To start with, this year was supposed to feature significant acceleration more befitting the “full employment” rhetoric. The labor market potentially being compared, at best, to 1986 or 1995 is the opposite of favorable. During those periods the prior recovery slowed but only temporarily before taking off again (bubble or not). In 2016, there was no recovery from which to slow, only a slowing itself belying these kinds of cyclical interpretations. In other words, what is truly significant is that it does appear as if the economy slowed further after being merely bad to start with.

We have to conclude the JOLTS series largely agrees with the last part even if it, especially in Job Openings, described a different set of circumstances before the “rising dollar” intruded.

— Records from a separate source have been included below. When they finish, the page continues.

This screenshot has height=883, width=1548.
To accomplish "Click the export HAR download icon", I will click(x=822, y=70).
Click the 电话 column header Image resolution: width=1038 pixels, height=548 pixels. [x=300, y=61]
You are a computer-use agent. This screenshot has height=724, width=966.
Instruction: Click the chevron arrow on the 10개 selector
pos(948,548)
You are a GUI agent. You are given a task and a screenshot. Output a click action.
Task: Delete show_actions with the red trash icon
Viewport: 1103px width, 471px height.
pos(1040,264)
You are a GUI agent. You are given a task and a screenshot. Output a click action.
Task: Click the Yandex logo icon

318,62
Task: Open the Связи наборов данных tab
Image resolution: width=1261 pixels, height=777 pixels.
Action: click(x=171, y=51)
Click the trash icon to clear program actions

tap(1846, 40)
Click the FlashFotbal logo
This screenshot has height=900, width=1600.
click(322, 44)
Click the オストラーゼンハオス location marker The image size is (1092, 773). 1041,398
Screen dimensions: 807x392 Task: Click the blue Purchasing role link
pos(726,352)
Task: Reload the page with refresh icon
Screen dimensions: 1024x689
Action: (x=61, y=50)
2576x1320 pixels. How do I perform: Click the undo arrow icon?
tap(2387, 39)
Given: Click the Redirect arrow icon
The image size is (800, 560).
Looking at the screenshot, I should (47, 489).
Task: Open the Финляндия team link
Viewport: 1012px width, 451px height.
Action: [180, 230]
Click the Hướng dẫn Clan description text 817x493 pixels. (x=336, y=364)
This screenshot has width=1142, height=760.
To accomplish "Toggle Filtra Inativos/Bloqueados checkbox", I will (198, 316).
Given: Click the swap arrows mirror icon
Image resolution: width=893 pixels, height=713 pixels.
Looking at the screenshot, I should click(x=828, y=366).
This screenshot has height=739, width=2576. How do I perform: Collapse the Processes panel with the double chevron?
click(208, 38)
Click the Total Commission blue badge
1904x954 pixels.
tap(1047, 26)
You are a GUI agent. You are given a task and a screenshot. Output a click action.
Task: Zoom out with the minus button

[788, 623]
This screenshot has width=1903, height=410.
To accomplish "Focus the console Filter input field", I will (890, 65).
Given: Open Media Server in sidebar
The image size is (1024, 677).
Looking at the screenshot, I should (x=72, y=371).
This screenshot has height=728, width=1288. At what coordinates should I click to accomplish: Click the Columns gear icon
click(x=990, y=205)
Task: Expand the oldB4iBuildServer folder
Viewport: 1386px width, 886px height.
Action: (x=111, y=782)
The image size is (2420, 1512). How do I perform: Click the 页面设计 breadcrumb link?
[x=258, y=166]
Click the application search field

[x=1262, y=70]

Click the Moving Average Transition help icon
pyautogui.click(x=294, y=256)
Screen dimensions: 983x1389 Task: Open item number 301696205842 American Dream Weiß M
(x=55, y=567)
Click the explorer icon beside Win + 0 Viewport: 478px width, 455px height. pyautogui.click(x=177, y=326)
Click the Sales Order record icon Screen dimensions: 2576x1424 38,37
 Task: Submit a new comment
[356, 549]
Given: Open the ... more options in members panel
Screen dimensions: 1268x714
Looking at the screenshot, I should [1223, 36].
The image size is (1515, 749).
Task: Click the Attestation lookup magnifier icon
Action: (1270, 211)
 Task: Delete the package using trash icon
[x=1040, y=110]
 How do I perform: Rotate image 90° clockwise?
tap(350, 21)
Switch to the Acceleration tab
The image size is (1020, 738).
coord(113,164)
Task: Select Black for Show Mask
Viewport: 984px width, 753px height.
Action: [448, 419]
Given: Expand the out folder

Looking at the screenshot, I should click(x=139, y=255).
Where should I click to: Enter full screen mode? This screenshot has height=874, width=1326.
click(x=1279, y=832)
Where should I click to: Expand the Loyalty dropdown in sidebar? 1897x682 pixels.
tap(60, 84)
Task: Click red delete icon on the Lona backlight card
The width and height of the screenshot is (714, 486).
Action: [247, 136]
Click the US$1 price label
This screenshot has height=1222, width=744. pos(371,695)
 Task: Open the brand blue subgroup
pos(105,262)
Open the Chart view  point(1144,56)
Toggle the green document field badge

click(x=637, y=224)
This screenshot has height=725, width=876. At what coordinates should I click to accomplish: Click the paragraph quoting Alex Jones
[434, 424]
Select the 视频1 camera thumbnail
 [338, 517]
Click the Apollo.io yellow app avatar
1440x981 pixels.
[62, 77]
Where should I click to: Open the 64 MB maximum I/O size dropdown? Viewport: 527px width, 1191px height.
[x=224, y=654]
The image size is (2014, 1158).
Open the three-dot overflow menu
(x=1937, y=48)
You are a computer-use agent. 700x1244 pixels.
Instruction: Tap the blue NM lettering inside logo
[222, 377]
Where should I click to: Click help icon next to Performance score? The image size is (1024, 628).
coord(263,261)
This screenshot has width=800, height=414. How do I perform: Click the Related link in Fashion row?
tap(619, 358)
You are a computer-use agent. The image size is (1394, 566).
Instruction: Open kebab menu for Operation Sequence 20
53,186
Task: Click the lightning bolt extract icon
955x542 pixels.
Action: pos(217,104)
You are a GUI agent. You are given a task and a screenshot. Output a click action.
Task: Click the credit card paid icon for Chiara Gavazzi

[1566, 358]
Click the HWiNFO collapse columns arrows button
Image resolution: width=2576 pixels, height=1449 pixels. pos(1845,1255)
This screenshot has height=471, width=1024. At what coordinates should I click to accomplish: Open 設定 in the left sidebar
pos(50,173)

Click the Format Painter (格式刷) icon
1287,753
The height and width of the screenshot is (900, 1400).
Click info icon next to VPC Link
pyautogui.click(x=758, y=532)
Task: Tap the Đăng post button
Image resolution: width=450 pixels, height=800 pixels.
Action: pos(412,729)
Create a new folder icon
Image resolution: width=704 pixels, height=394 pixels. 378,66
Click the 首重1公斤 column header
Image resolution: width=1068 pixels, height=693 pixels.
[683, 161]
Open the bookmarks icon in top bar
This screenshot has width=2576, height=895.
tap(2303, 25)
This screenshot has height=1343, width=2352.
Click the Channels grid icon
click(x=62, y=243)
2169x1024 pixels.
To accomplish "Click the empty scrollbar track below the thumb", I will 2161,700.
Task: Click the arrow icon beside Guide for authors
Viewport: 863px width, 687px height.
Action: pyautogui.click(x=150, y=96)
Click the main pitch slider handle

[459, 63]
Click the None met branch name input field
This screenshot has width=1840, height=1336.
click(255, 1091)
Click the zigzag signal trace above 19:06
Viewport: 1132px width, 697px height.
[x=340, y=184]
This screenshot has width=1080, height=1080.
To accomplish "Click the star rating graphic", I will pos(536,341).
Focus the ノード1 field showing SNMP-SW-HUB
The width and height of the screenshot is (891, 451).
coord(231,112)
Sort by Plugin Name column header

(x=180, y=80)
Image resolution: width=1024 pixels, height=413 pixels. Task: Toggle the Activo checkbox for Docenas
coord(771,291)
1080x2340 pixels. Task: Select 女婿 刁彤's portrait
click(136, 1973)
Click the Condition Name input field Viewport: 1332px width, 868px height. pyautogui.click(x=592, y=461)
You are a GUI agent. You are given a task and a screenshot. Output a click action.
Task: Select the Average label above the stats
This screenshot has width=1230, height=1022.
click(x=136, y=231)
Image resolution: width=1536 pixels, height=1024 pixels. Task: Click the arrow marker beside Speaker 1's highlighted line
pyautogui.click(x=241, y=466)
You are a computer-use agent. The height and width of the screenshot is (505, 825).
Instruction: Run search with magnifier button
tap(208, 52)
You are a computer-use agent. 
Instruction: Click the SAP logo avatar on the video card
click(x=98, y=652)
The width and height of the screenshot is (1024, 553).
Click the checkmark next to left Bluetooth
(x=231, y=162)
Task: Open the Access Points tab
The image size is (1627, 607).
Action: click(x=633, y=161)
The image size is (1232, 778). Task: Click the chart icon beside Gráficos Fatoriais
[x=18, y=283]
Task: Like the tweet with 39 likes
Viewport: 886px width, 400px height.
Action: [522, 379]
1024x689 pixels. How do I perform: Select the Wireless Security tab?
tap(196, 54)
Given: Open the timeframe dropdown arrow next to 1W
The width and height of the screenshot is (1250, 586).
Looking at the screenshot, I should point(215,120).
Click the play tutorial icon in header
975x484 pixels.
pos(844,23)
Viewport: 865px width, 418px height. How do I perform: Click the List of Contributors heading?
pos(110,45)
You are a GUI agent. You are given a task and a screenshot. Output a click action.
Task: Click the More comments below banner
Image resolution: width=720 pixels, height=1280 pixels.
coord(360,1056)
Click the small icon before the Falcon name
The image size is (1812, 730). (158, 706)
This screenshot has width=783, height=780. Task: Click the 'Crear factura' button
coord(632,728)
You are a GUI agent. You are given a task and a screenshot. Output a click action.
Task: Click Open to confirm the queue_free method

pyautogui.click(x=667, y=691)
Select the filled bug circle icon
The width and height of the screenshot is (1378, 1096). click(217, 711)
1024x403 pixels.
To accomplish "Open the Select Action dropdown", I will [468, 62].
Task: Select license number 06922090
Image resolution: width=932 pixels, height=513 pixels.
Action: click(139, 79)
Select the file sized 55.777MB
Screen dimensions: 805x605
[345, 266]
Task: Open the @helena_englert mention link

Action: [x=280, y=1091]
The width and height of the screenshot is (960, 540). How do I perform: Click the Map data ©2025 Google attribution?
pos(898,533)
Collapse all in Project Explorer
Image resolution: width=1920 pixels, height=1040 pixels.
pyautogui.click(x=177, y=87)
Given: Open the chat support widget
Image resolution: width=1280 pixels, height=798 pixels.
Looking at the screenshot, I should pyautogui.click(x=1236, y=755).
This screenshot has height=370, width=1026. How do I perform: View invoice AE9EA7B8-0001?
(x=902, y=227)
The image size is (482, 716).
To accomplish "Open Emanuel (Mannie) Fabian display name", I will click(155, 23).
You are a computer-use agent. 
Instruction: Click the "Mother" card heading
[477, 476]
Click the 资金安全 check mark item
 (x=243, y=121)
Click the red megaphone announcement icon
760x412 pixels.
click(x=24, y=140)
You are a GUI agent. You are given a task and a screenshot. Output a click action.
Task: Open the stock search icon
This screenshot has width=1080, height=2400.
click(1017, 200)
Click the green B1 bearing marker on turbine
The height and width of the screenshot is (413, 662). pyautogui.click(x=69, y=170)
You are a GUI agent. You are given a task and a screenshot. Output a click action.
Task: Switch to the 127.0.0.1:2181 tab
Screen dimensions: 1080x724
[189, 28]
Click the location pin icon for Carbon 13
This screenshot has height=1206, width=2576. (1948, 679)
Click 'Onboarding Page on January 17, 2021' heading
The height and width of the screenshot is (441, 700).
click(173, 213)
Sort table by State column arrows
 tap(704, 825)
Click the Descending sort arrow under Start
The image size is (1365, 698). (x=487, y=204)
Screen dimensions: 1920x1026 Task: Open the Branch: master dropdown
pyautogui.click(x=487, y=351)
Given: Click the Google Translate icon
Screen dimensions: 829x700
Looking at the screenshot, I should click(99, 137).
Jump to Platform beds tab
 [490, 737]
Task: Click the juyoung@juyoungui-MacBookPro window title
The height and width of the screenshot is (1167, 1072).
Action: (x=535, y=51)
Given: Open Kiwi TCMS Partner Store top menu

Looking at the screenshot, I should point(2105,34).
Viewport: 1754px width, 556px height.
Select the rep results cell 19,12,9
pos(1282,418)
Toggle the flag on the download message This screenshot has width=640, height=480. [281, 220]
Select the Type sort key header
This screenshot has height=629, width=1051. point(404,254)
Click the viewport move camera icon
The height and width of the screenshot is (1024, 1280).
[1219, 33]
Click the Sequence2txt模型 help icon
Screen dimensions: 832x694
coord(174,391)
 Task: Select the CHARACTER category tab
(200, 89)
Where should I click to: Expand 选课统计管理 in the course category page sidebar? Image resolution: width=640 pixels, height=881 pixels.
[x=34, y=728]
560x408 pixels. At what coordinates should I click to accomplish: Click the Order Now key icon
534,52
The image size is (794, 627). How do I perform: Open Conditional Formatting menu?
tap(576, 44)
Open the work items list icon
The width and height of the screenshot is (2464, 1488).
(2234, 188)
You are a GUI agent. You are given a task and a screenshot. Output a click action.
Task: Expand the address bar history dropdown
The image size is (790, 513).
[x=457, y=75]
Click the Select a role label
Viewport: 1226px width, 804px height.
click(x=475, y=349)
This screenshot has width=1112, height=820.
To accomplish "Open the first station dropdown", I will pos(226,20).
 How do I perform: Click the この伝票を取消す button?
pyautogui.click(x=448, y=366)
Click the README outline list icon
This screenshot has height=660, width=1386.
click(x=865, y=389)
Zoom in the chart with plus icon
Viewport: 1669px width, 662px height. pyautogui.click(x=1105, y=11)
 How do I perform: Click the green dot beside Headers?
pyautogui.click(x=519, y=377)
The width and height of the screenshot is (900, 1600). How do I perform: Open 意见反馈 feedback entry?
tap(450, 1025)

In other words, the slowing seems to be universal, and thus more likely “real”, whereas these various labor statistics may disagree from what starting point or rate.

The usefulness of Hires and Job Openings is again more second rate as confirmation that the “rising dollar” and its “global turmoil” appear (as we thought) to have been sufficiently disruptive as to impact the US (and global) economy enough to register even across all the BLS statistics. It hasn’t led directly to recession, but that is a debate more so about what happened before this “something” weakness than the validity of the weakness itself (as well as how it doesn’t appear to be “transitory”). Even Job Openings, once way out of line for this economy, seems to have been knocked off that trend so as to be now much less belligerent toward broad corroboration.